Perspectivism, a term which Nietzsche invested with philosophical meaning, is about the way we always see things from a certain point of view. Forces of various kinds work to organize the selective patterns by which we see what we see.
It depends on not seeing whatever is excluded from the perspective; making us blind to what is also there.
Situating perspectivism at a physiological level, the human eye delimits what we ordinarily perceive but photography using macro lenses allows for very close focusing distances.
The results, as “The hidden beauty of seeds & fruits” show, can be magical, opening a new perspective on humble seeds and their fruits.
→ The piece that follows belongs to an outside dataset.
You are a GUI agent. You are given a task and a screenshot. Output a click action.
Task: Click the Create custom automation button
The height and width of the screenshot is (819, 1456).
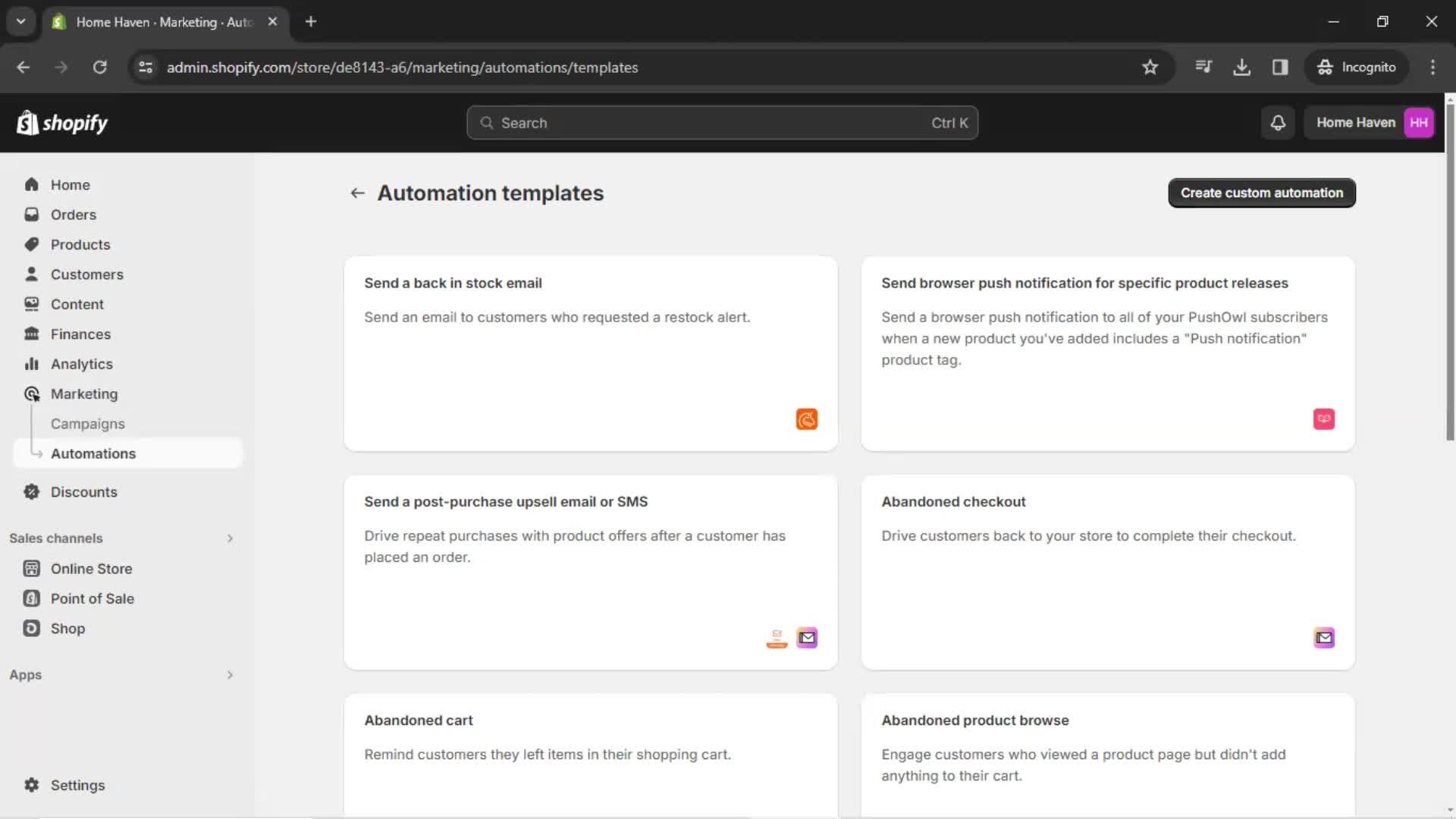1262,192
One of the pictures shows a detail from a seed in the fruit (up to 20cm) of the woolly dyeing rosebay, a deciduous tree that grows to a height of 20 m.
The wispy hairs, which look so human, are attached to the seeds and help in their dispersal.
The bofiyu is a small tree that only grows in just one ecoregion, a small patch of dry forest in the Marañon valley in northern Peru.
The combination of a dry climate and geographical isolation – the Andes lay to the east – has resulted in a number of plants that are found nowhere else in the world.
In the case of the bofiyo, its habitat is restricted to just one small area of the forest and its seed pod is equally unique.
A photograph reveals its strange appearance; the seeds appearing like two eyes of an alien life form.
Compared to the bofiyu, the yangua is commonly found in South America’s savannas and dry forests.
Its scientific name Cybistax antisyphilitica – a genus with just one species – comes from the observation by the botanist Carl Friedrich Philipp von Martius of its use in the Amazon region for treating syphilis.
The plant’s oblong fruit is composed of a dozen longitudinal ribs (25-50 cm long) protecting the seeds and their papery wings that aid the process of dispersal.
There are just three examples of the more than one hundred images of high-magnification from the carpological collection at the Royal Botanic Garden Edinburgh. Its herbarium houses more than three million specimens of dried plants from every corner of the world, a collection that began three centuries ago during the Scottish Enlightenment.
The botanists in Edinburgh are not antiquarians. Research proceeds into the biodiversity crisis and ten thousand new specimens are added each year. Digitisation of its collection is ongoing and images are freely available online.
“The hidden beauty of seeds & fruits” is a stunning set of photographs, conflagrations of colour and design that bear testimony to the explosions of life that appear in the most sophisticated and improbable forms imaginable.
Many of them would make startling illustrations for the front covers of fantasy and sci-fi books – a frighteningly appropriate thought given that the effect of climate change on the world’s flora is as destructive as its fatal influence on fauna.
“The hidden beauty of seeds & fruits: The botanical photography of Levon Bliss” is published by Abrams.